23 julio 2019
El Popular

La Brecha

La gestión

Por Eduardo GÓMEZ GÓMEZ. / abril . 23, 2018.

Es un hecho que algunas de las actividades que realizas te resultan muy sencillas.

En algunas, eres muy bueno, te has convertido en un especialista, un experto, un maestro. Sea que seas ama de casa, obrero, empleado, cocinero, panadero o gerente, generalmente puedes notar que algunas actividades te resultan más sencillas que otras, o al menos al principio algunas te parecieron más difíciles, y tal vez con la práctica también te hiciste muy hábil y diestro en hacerlas.
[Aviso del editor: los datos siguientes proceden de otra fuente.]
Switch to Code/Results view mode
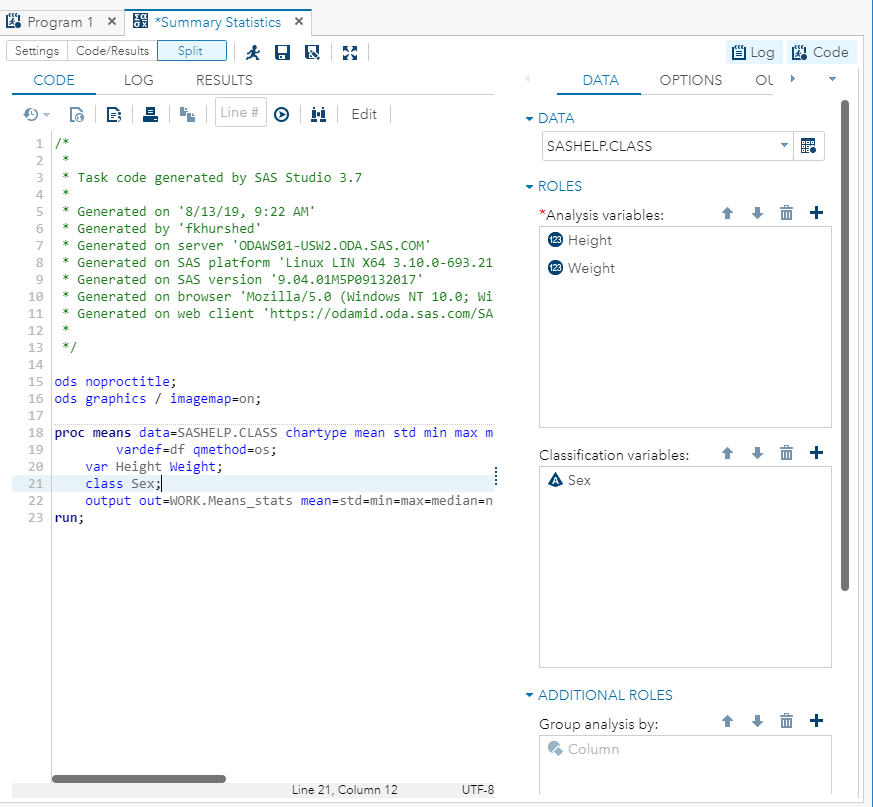 [113, 51]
Si te detienes a observar esa actividad, tal vez te parezca ya tan sencilla y obvia que te sorprenda que otros no la puedan hacer. Sí, es “desesperante” que alguien intente hacer algo para lo que tú eres muy hábil, pero al estarlo intentando parece como si tuviera los ojos vendados y buscara darle a una piñata. Y mientras tú lo observas, tal vez quieras intervenir: a) En algunos casos, sí interviniste, ¿cierto? ¿Para qué te ibas a esperar a ver que esa persona echara a perder lo que estaba haciendo? Tú sabías que no se hacía cómo lo estaba haciendo esa persona. b) En otros casos, disfrutaste viendo cómo esa persona se metía en problemas, y daba vueltas en círculo tratando de explicarse que estaba haciendo mal.Y hasta podías cantarle: “¡dale, dale, dale; no pierdas el tino, porque si lo pierdes, pierdes el camino…”c) En otras más, tal vez sólo alzaste los hombros. Y es posible que haya variantes a estas tres posibilidades principales.

Es curioso que, en algunas ocasiones, aunque le diste “las indicaciones precisas” que “tú considerabas adecuadas y claras”, la persona no logró el resultado que “se esperaba”, o el “que tú esperabas”.
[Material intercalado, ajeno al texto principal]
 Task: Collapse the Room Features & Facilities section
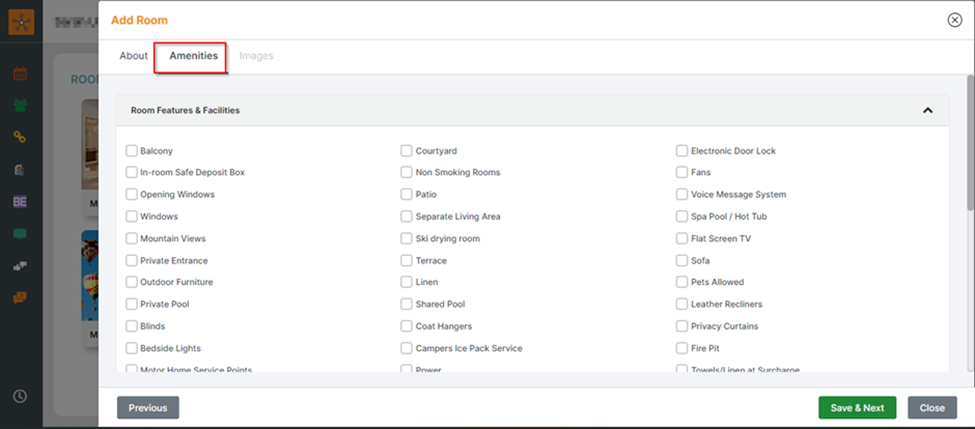tap(927, 110)
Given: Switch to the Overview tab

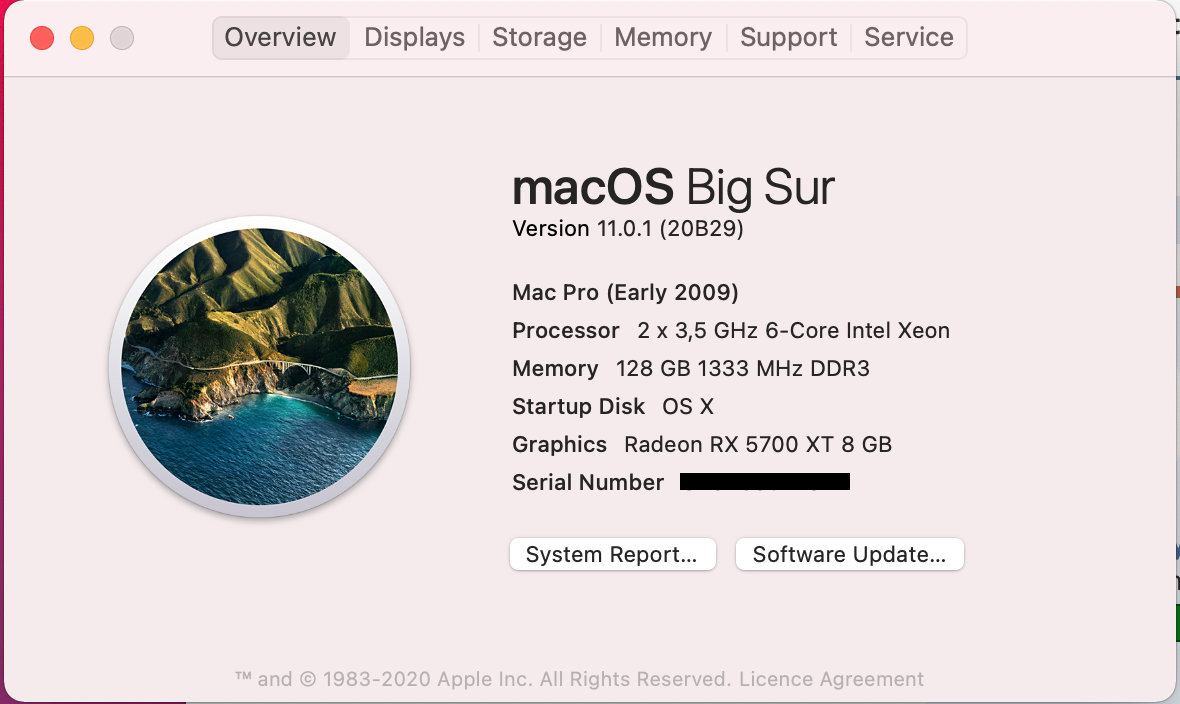Looking at the screenshot, I should tap(280, 38).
Y esto le pudo pasar a una mamá enseñando a cocinar a su hijo, a un supervisor entrenando a un nuevo integrante, a un director instruyendo a gerente, o a un maestro dictando procedimientos a sus alumnos.

En cada uno de estos momentos, hay una estructura general que rige el proceso, y desde luego rige cualquier proceso, sea natural, social o de cualquier otra índole. Aquí, lo analizaremos sólo para los procesos que el hombre realiza para obtener un resultado, pues el hombre gestiona los procesos.

En la Norma ISO 9000:2005, que corresponde a Sistemas de gestión de la calidad. Principios y vocabulario, se proporciona la siguiente definición: “gestión: actividades coordinadas para dirigir y controlar una organización”.

Encontramos entonces que el propósito de la gestión consiste en primera instancia en a) dirigir, que consiste en dar o establecer un rumbo, destino o propósito, y en b) controlar, que consiste en establecer los parámetros de lo aceptable dentro del ámbito en el que se aplica, que puede ser el hogar, la familia, el trabajo, las relaciones interpersonales, etc., fija parámetros y objetivos.

Ampliemos este concepto, definamos ahora un sistema de gestión, conforme a la misma fuente: “sistema de gestión: sistema […] para establecer la política y los objetivos y para lograr dichos objetivos”. En este sentido, se entiende por gestión el establecer una política (la dirección), unos objetivos (el control) y la forma de lograr esos objetivos.

Así, cuando “hacemos una actividad”, aunque parezca una obviedad, lo esencial no es hacer la actividad, sino lograr un resultado o producto. Cuando tú eres especialista o experto en algo, entonces significa que tú eres hábil o diestro para obtener un resultado específico. De hecho, para ello es que haces tales actividades. El resultado de esas actividades que realizas y en las que es factible verte como diestro sería el objetivo específico de la actividad. Las actividades que te llevan al resultado esperado se reducen entonces a lasque necesitas para lograr ese resultado.

¿Te hace sentido?

Cada que obtienes algo en lo que eres especialista o eres muy bueno, implica que tenías una dirección específica y claridad sobre lo que obtendrías, y la habilidad para lograrlo, es decir, eres hábil para gestionar ese proceso. Y, ¿cuántos gestionas?